Multiscale interpolative constructions#

The MPS representation of an univariate polynomial interpolant can be efficiently constructed using multiscale interpolative constructions, following Lindsey’s method (see Ref. https://arxiv.org/pdf/2311.12554). These methods leverage the Lagrange interpolation framework, specifically utilizing Chebyshev-Lobatto nodes. The SeeMPS library implements the interpolative constructs for the univariate scenario. The extensions to the multivariate case have not been implemented yet.

In the following, we provide an overview of the method. Essentially, the basic construct lagrange_basic() implements an universal construction by assembling three distinct tensor cores corresponding to the left-most, bulk and right-most edges. The left-most core is function-dependent, while all the rest only depend on the interpolation order.

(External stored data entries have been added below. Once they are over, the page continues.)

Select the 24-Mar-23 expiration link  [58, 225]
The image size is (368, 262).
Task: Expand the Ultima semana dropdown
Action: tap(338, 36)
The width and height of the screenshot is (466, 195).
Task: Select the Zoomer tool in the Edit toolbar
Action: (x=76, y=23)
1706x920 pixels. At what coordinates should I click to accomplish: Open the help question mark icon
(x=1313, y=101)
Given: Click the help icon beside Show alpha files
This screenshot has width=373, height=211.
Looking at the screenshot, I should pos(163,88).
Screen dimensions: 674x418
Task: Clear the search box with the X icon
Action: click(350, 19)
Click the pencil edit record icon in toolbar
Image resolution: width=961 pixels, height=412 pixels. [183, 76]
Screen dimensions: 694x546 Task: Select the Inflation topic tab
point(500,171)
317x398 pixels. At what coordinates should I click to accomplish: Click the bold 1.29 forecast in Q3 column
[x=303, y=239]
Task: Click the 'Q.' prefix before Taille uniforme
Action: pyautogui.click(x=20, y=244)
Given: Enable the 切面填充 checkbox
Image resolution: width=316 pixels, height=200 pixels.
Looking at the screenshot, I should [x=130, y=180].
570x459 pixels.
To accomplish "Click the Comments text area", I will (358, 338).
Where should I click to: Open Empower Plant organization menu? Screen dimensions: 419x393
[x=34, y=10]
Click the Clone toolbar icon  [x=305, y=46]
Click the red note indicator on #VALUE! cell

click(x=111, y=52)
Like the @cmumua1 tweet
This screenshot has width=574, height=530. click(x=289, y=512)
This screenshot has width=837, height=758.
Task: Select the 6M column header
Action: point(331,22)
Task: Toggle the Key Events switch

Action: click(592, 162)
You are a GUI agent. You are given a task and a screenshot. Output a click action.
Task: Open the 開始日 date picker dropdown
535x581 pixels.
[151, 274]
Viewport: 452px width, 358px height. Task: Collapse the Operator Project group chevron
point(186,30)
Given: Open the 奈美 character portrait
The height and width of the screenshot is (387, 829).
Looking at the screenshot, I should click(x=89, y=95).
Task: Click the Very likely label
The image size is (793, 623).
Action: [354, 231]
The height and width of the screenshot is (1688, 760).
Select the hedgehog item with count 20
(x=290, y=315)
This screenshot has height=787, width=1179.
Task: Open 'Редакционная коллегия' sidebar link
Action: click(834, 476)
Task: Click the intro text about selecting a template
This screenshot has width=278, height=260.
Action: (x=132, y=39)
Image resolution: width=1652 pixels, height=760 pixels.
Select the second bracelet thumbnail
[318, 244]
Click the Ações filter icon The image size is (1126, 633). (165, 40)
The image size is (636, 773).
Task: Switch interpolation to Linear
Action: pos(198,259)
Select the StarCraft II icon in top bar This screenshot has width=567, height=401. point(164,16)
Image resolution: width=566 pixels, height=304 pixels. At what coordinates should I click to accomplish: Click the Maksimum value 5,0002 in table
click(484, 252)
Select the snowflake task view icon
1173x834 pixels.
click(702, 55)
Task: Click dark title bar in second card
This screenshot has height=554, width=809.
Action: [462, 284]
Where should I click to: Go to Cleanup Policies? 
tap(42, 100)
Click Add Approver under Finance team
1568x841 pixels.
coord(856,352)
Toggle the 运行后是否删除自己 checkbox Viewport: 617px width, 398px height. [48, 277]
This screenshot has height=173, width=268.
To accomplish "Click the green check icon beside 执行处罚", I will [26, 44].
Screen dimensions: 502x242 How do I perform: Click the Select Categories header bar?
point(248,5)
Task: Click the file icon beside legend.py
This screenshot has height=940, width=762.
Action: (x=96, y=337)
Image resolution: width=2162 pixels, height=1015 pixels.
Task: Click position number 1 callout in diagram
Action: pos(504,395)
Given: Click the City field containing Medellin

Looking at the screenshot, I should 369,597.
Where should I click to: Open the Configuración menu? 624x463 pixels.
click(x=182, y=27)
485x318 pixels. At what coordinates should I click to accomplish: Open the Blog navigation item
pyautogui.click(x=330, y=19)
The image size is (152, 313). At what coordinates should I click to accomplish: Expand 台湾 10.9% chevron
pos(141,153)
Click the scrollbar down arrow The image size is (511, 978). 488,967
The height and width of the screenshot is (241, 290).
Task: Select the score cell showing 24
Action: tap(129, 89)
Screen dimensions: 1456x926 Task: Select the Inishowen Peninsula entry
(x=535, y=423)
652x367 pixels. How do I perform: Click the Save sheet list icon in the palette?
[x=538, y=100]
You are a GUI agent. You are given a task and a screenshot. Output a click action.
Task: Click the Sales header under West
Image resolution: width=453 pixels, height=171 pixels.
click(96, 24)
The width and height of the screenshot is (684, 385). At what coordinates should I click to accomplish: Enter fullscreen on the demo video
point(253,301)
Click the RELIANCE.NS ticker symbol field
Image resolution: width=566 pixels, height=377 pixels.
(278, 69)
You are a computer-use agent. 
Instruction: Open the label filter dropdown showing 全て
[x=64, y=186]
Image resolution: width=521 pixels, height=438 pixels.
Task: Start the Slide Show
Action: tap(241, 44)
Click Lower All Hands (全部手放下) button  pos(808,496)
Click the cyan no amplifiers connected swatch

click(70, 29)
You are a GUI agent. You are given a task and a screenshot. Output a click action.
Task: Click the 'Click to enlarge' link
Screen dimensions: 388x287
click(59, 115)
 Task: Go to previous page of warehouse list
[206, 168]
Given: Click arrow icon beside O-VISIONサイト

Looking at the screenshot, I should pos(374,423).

After assembling, these cores are combined to form a Lagrange interpolant across two Chebyshev-Lobatto grids, one for each half of the domain. This approach severely overestimates the required bond dimension of the interpolant, requiring a large-scale final simplification.

This method can be enhanced by performing rank-revealing optimizations using SVD decomposition. The corresponding method, lagrange_rank_revealing(), avoids the need for a large-scale final simplification.

Finally, the interpolative constructions can be developed on top of a local Lagrange interpolation framework, lagrange_local_rank_revealing(). Then, the tensor cores become sparse, largely improving the overall efficiency of the algorithm.

lagrange_basic(func, order, sites[, start, ...])

Performs a basic Lagrange MPS Chebyshev interpolation of a function.

lagrange_rank_revealing(func, order, sites)

Performs a Lagrange rank-revealing MPS Chebyshev interpolation of a function.

lagrange_local_rank_revealing(func, order, ...)

Performs a local rank-revealing Lagrange MPS Chebyshev interpolation of a function.